• [What you should do] Transcribe exactly, and without pictures, the lines from the one that contains "You are a computer-use" through the last line of the material.

[[ Task input open ]]

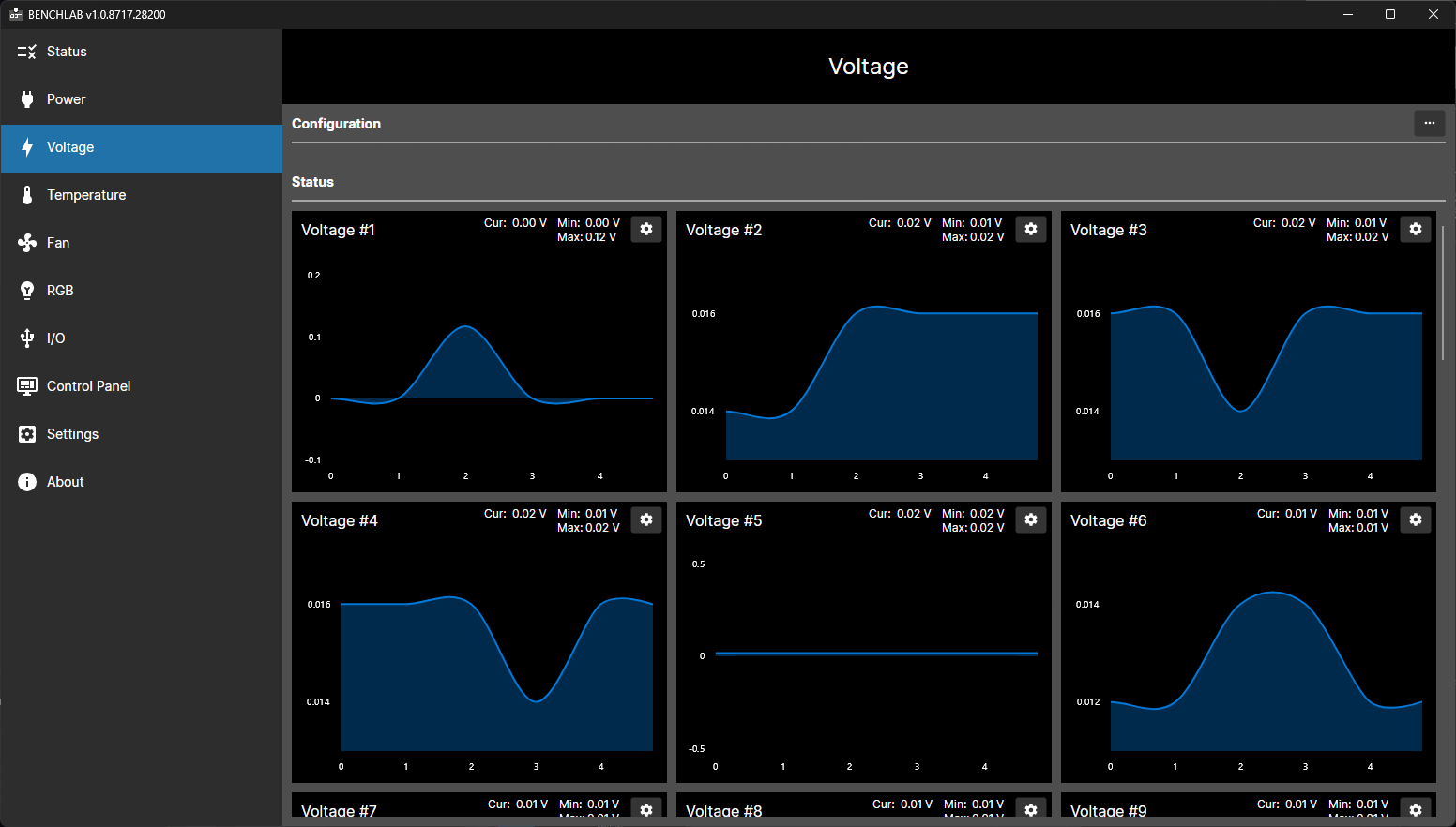Open the Power section icon
The image size is (1456, 827).
tap(26, 99)
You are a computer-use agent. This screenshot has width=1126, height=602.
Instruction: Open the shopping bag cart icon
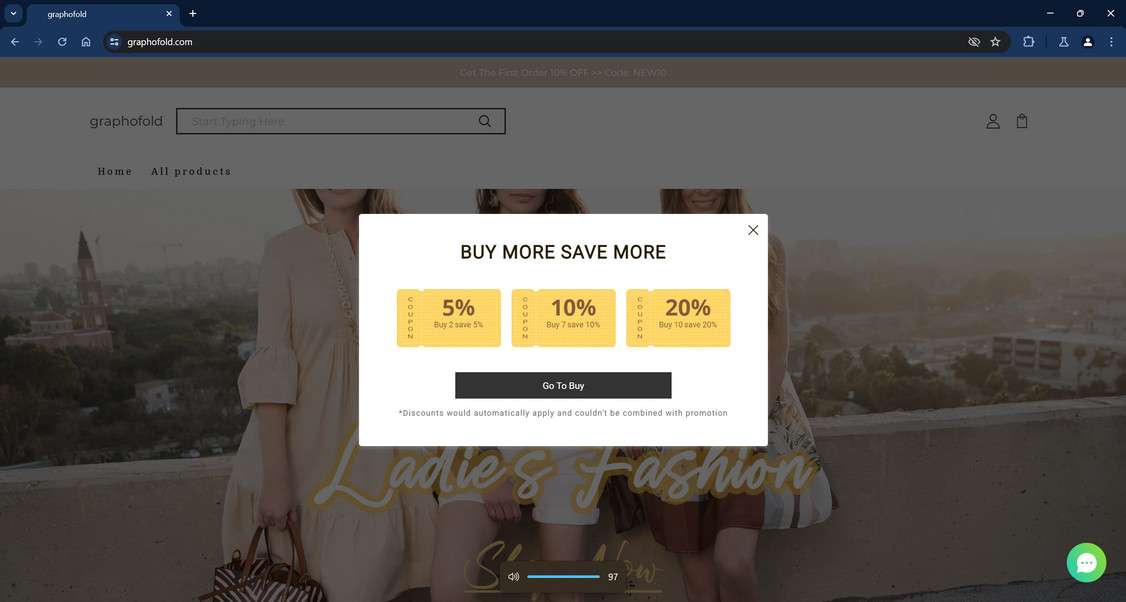point(1022,121)
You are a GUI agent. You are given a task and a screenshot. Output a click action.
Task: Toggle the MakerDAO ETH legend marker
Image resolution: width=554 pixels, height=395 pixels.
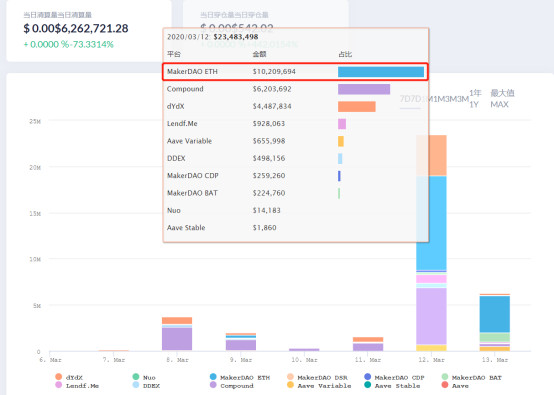(213, 377)
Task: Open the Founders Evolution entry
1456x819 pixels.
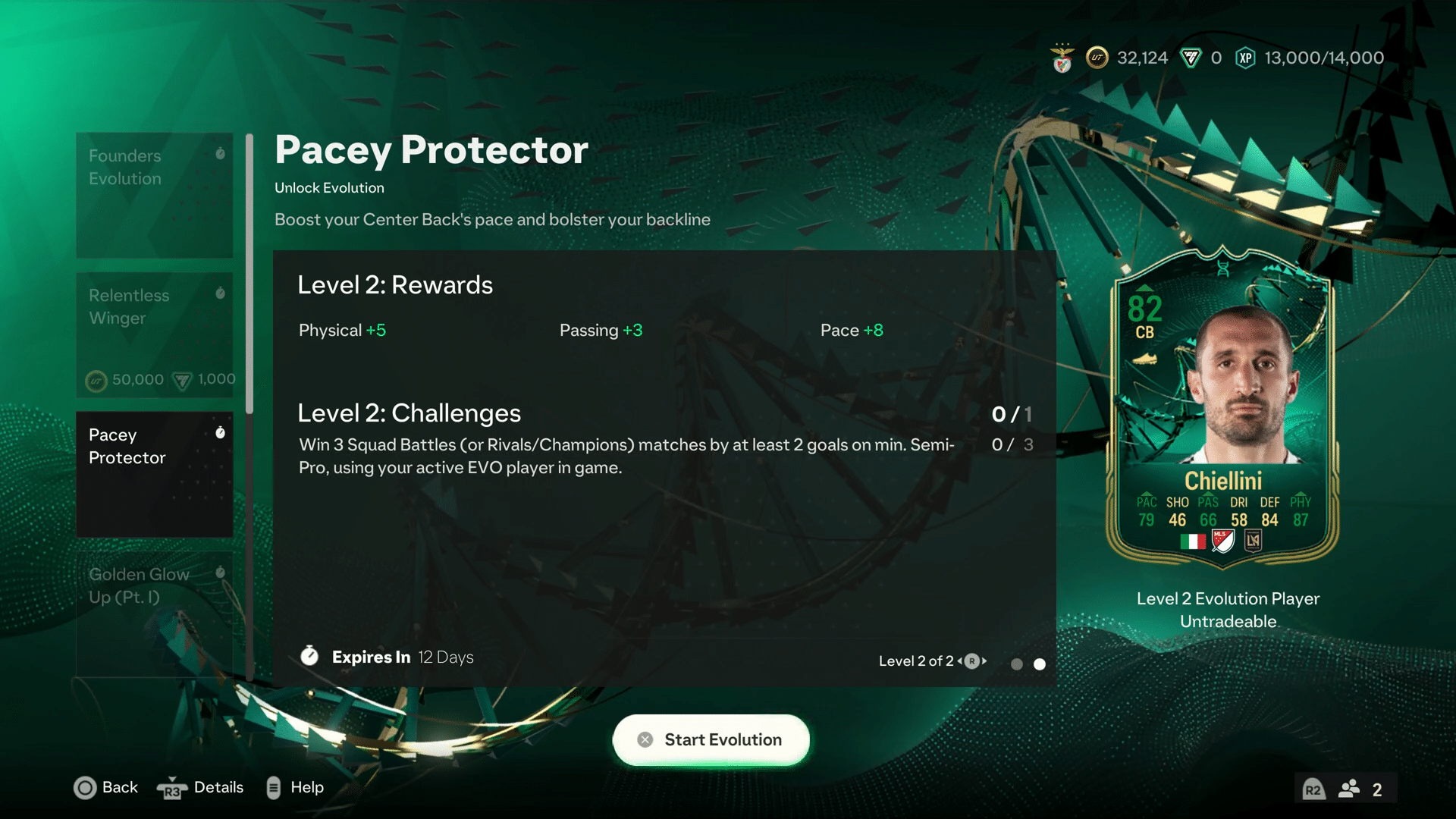Action: pos(155,196)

[[ Task input closed ]]

• [Exercise output]
You are a computer-use agent. This screenshot has width=1126, height=602.
Instruction: Open the shopping bag cart icon
point(1022,121)
You are a GUI agent. You are given a task and a screenshot. Output a click action.
Task: Toggle the MakerDAO ETH legend marker
Image resolution: width=554 pixels, height=395 pixels.
(213, 377)
Task: Open the Founders Evolution entry
1456x819 pixels.
Action: pos(155,196)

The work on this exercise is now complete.